L’organisation de la coopération peine alors à trouver le chemin de la classe, coincée entre l’appréhension de la surcharge de travail et la perception de rivalité avec la transmission des connaissances. En cette veille de rentrée scolaire, nous partageons trois outils simples et concrets pour organiser la coopération entre élèves. Des outils pour faire la classe, mais surtout des outils pour penser et échanger.
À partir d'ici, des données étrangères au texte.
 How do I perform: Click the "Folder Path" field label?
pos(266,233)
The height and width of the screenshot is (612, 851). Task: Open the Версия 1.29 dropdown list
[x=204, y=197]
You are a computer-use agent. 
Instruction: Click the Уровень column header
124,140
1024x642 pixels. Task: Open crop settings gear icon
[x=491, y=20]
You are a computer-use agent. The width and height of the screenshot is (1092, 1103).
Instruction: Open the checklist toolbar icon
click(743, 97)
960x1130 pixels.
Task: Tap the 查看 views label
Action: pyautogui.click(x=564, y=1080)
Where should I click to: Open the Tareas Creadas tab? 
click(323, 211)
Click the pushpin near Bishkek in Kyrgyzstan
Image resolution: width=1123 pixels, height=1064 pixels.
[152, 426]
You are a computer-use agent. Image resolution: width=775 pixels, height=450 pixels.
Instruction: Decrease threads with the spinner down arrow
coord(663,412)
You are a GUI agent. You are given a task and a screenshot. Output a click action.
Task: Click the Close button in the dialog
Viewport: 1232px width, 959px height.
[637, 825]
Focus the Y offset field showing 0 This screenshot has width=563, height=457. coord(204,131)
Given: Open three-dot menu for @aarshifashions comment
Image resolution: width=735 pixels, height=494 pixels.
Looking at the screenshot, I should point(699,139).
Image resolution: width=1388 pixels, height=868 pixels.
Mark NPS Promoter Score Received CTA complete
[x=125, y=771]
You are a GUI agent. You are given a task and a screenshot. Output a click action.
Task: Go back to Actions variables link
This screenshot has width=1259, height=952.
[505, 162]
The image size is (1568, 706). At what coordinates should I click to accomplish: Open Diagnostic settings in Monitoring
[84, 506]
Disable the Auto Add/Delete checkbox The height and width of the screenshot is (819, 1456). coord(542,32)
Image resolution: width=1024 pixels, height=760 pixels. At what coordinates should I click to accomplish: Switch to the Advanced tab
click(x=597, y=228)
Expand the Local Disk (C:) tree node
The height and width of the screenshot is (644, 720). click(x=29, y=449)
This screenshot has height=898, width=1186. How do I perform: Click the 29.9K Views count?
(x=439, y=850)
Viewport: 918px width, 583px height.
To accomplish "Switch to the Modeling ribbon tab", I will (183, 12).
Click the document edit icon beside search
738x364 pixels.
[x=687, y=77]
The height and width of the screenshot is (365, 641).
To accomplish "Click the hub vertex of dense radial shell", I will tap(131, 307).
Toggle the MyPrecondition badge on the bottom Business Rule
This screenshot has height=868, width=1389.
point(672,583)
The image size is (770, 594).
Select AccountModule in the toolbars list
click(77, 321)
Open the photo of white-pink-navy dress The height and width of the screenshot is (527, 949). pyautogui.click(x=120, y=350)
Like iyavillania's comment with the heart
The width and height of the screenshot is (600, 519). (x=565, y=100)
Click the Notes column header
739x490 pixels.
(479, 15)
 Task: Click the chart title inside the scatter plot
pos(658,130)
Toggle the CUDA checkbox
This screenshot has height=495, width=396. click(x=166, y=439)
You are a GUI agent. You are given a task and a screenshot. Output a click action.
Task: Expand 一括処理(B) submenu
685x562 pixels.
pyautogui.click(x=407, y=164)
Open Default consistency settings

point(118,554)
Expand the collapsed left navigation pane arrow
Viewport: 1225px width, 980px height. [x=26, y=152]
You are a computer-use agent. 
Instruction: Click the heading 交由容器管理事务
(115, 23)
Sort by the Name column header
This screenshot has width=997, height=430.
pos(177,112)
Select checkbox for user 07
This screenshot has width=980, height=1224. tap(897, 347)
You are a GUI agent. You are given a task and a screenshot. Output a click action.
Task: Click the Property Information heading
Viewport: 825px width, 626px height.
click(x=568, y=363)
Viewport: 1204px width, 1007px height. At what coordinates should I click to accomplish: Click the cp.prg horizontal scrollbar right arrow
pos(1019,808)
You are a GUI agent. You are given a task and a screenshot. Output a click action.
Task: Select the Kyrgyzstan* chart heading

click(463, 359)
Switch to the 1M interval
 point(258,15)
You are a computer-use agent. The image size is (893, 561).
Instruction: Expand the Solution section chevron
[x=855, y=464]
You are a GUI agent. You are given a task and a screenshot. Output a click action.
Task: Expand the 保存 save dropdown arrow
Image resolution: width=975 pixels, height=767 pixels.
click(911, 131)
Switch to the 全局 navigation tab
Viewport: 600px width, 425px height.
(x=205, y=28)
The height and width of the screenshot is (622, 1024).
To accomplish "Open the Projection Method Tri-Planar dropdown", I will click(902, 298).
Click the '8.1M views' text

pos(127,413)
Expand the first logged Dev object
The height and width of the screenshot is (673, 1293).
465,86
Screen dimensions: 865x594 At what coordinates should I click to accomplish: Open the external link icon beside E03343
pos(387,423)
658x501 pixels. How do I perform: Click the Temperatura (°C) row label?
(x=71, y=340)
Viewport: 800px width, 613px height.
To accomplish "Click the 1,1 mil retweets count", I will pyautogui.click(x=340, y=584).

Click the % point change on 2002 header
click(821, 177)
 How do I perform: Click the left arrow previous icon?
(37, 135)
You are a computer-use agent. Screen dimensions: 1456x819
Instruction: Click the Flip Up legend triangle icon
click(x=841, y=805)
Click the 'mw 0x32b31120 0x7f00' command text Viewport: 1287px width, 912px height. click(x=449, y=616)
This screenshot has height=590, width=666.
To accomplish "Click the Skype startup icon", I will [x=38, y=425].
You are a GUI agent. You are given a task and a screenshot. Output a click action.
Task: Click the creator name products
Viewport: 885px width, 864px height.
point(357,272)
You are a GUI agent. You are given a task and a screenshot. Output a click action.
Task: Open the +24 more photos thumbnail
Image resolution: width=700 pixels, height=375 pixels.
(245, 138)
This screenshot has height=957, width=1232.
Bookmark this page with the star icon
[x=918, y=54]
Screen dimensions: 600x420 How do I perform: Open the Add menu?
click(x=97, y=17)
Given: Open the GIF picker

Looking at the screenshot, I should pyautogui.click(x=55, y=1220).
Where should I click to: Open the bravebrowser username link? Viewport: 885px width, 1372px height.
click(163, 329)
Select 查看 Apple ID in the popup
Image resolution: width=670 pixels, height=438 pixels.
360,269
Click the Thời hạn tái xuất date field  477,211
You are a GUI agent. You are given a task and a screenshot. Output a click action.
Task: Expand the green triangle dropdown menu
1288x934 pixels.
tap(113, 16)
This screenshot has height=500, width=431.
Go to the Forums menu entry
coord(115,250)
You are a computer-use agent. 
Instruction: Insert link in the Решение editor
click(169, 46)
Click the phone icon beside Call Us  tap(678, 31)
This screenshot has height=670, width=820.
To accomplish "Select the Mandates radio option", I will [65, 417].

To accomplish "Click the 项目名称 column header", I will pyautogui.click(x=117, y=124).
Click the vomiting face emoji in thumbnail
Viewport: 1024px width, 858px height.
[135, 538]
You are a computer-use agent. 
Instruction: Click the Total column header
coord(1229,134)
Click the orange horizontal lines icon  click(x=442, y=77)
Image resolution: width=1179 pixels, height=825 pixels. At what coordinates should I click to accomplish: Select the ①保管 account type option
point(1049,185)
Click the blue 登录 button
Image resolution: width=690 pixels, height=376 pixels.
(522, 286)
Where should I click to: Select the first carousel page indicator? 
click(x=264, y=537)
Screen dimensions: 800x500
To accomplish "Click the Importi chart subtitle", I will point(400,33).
Il ne s’agit donc pas simplement de se retrousser les manches mais aussi d’ouvrir une réflexion partagée qui s’alimente en même temps qu’on expérimente.
Le tableau d’aide : le recours aux pairs
Imane a terminé la première partie de l’activité de SVT. Elle se lève et se dirige vers la colonne « Je peux aider » du tableau. Elle y inscrit son prénom et écrit en face « pour l’analyse du document A ». Yann, qui bloque depuis quelques minutes sur cette partie sans rien laisser paraitre, se lève à son tour pour la rejoindre à sa table.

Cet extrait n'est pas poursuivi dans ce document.